Second, that because a person or thing can do some things brilliantly doesn't mean they do everything well. Some writers can't count past 10 without taking their shoes off; some artists are tone-deaf; some math whizzes cannot learn languages.

Franklin Roosevelt and Albert Einstein were exceptional talents, but asking them to trade occupations would not have been clever. Like Einstein and Roosevelt, markets and government do different things well.

Government is a big and blunt instrument, while markets are smaller and flexible tools. Government acts for the whole, and gives things one direction; markets react to and serve individuals, respond to a great many small discrete interests, and facilitate the pursuit of happiness by creating demands for a great many diverse and various skills.

The best government programs open the way for market forces and personal choices to come into play. The highway system built roads, but let people decide when and where to drive on them. The G.I. Bill of Rights was a voucher program that let veterans decide what education and how much they wanted, and to which schools they wanted to go.

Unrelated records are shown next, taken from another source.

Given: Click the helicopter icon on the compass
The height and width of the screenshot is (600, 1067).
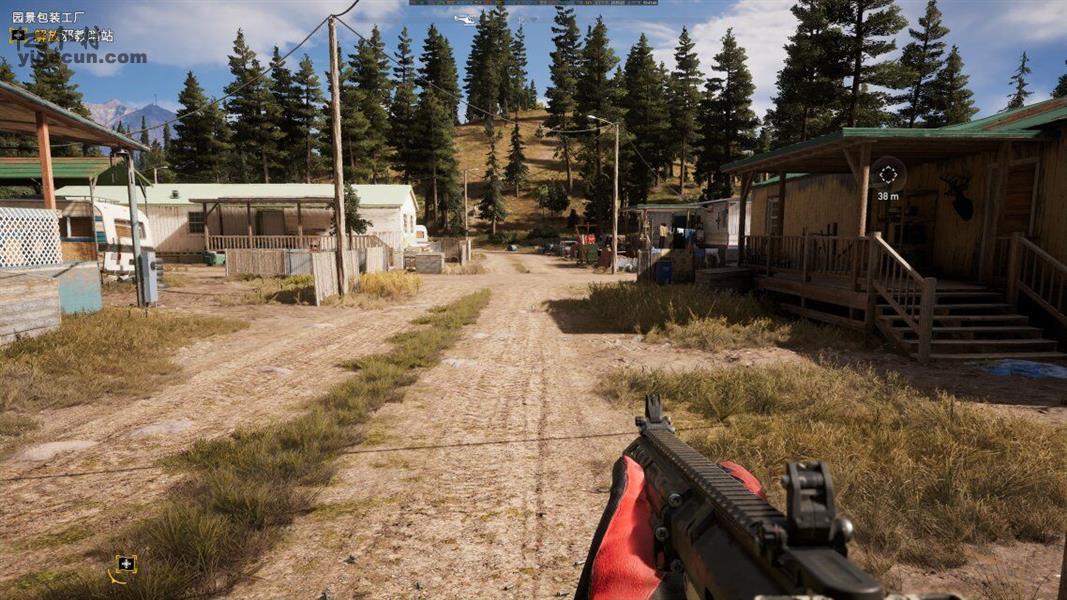Looking at the screenshot, I should pos(465,18).
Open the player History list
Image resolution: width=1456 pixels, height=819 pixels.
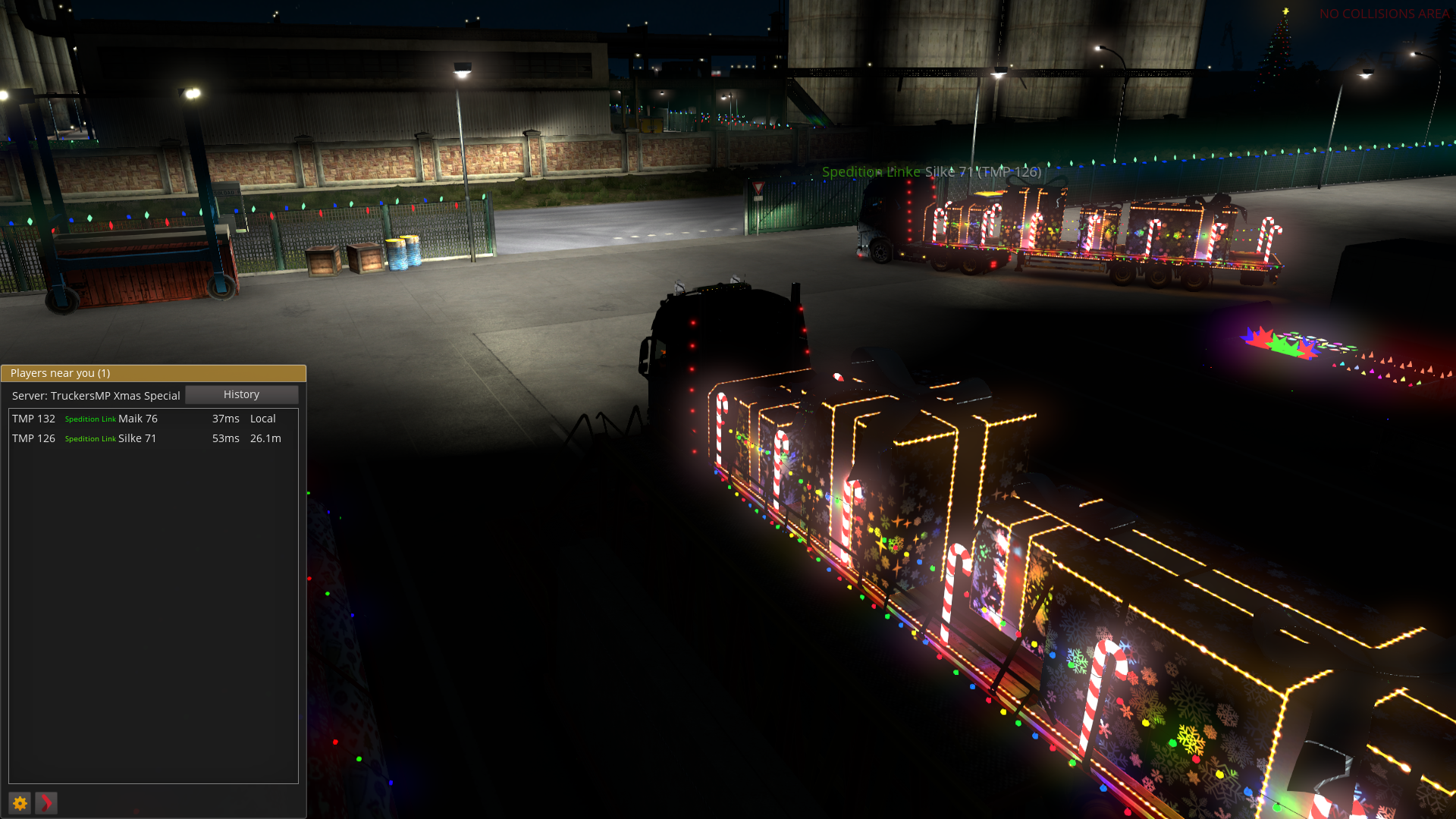[241, 394]
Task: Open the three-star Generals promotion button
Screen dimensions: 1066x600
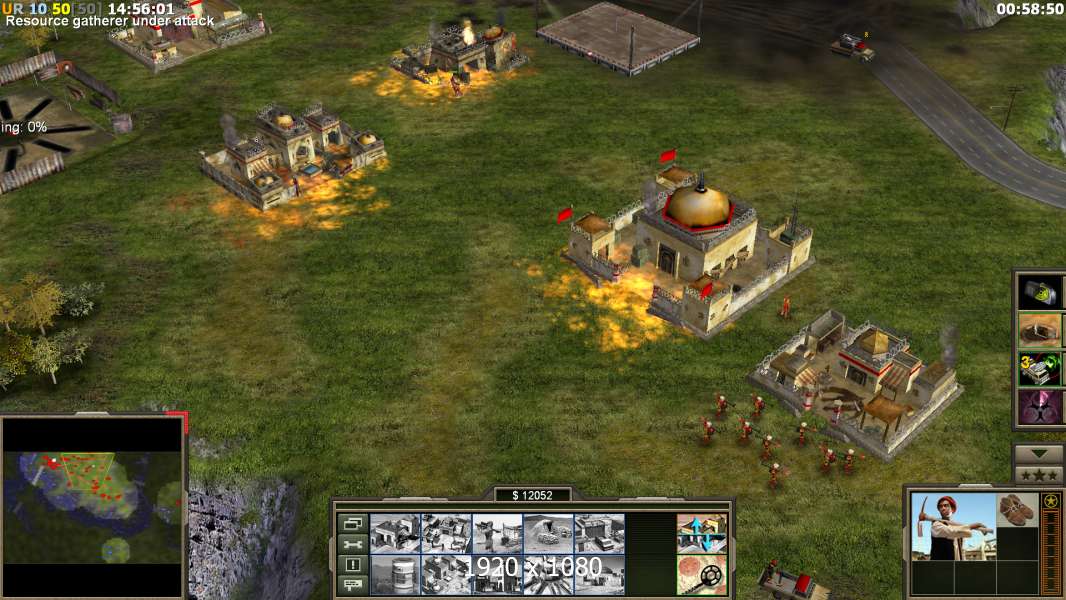Action: [1039, 475]
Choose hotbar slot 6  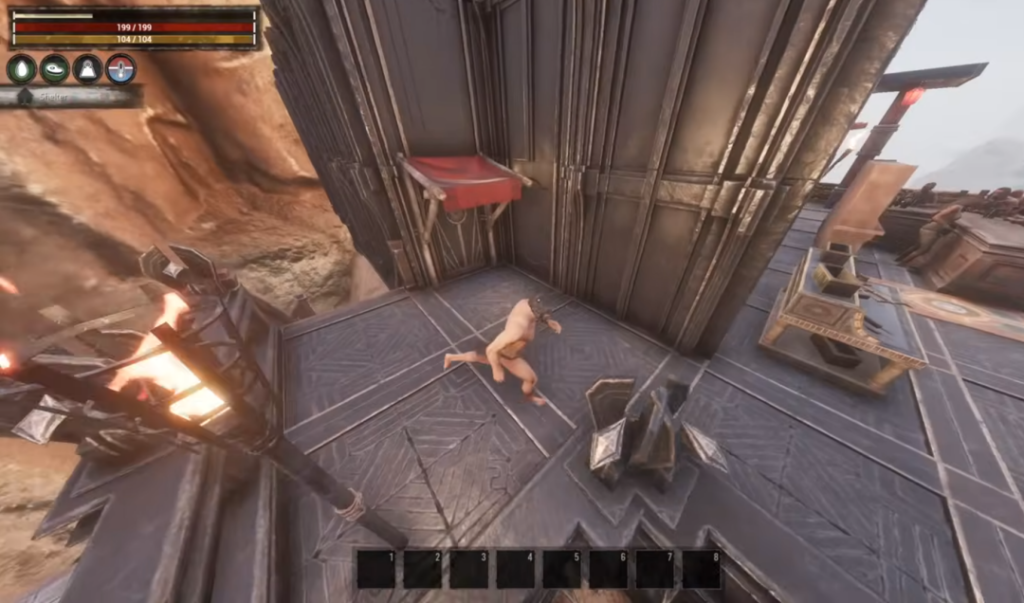pos(608,569)

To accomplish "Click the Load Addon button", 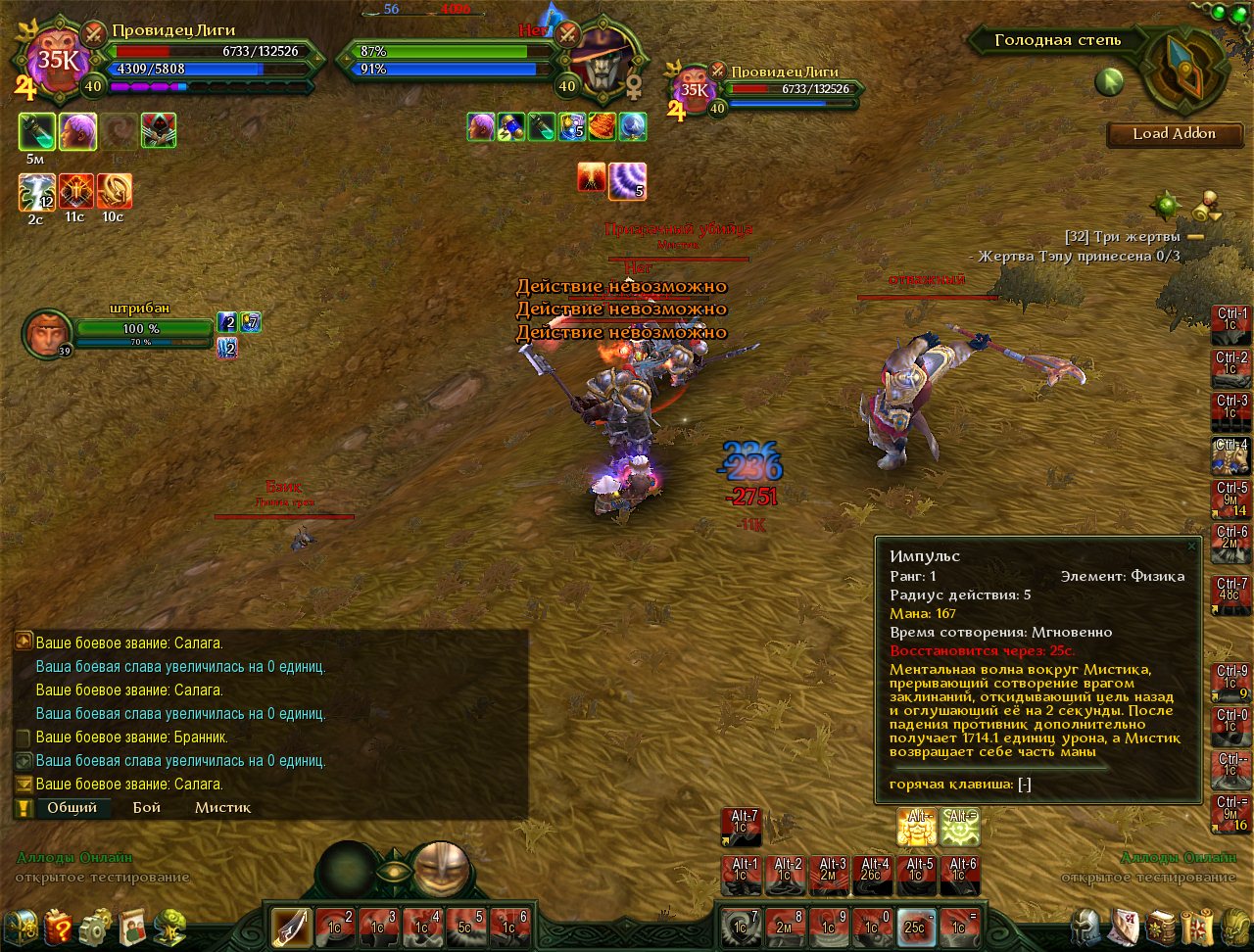I will (x=1174, y=134).
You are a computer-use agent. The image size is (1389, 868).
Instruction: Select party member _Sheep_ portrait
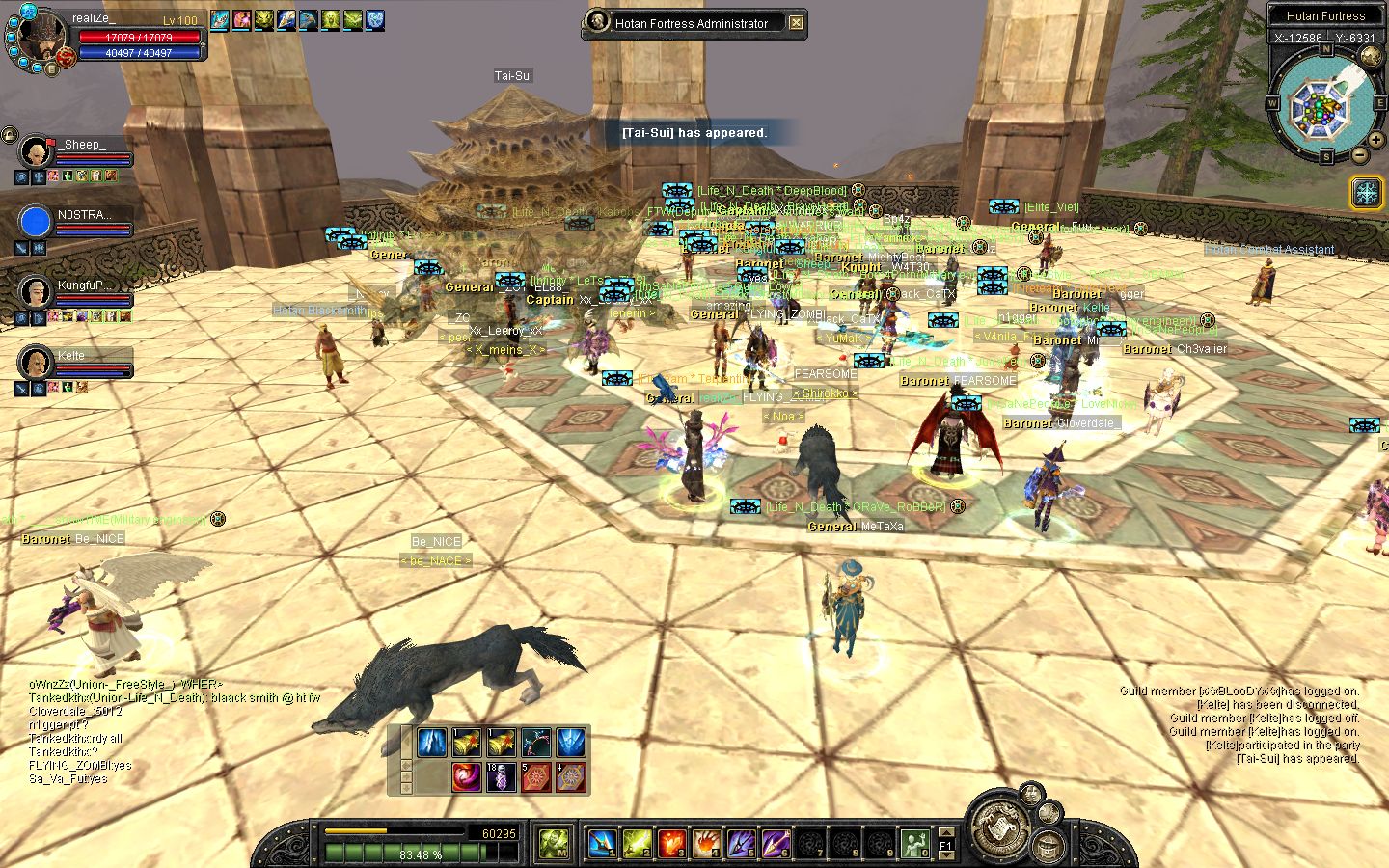[36, 151]
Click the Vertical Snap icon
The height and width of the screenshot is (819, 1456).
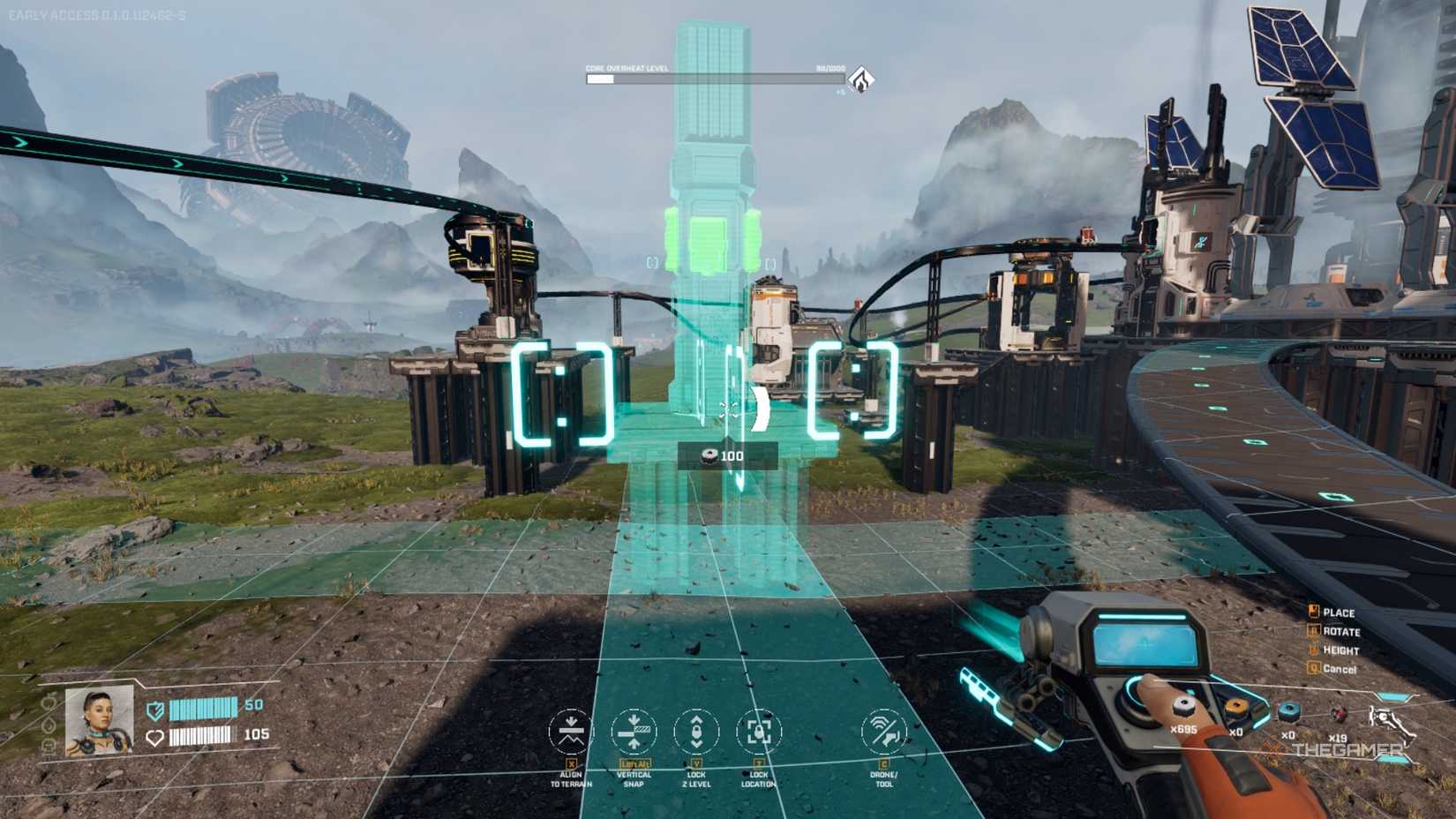634,732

Government does well when it opens doors and lets people go through them; less well when it tries to micromanage or fix destinations. It did well when it outlawed segregation, but affirmative action became a disaster; welfare was a boon at the start, but became counterproductive.

One can applaud the state when it wins wars, stops terrorists, and rushes aid to flood- or to drought-stricken areas, and still feel a national health care reform bill will be courting disaster if it tries to take over one-sixth of the economy and directs the employment decisions of millions of doctors and hospitals, the research decisions of hundreds of companies, and the personal health care decisions of 300 million-plus people.

These are decisions best seen to by markets given the proper degree of controls.

In a misapplied quote, President Reagan once said that government itself was not the problem; it became the problem when it went beyond its legitimate sphere of endeavor.

The extent of that sphere is the object of argument. And oil and water do not alter that.

Examiner Columnist Noemie Emery is contributing editor to The Weekly Standard and author of "Great Expectations: The Troubled Lives of Political Families."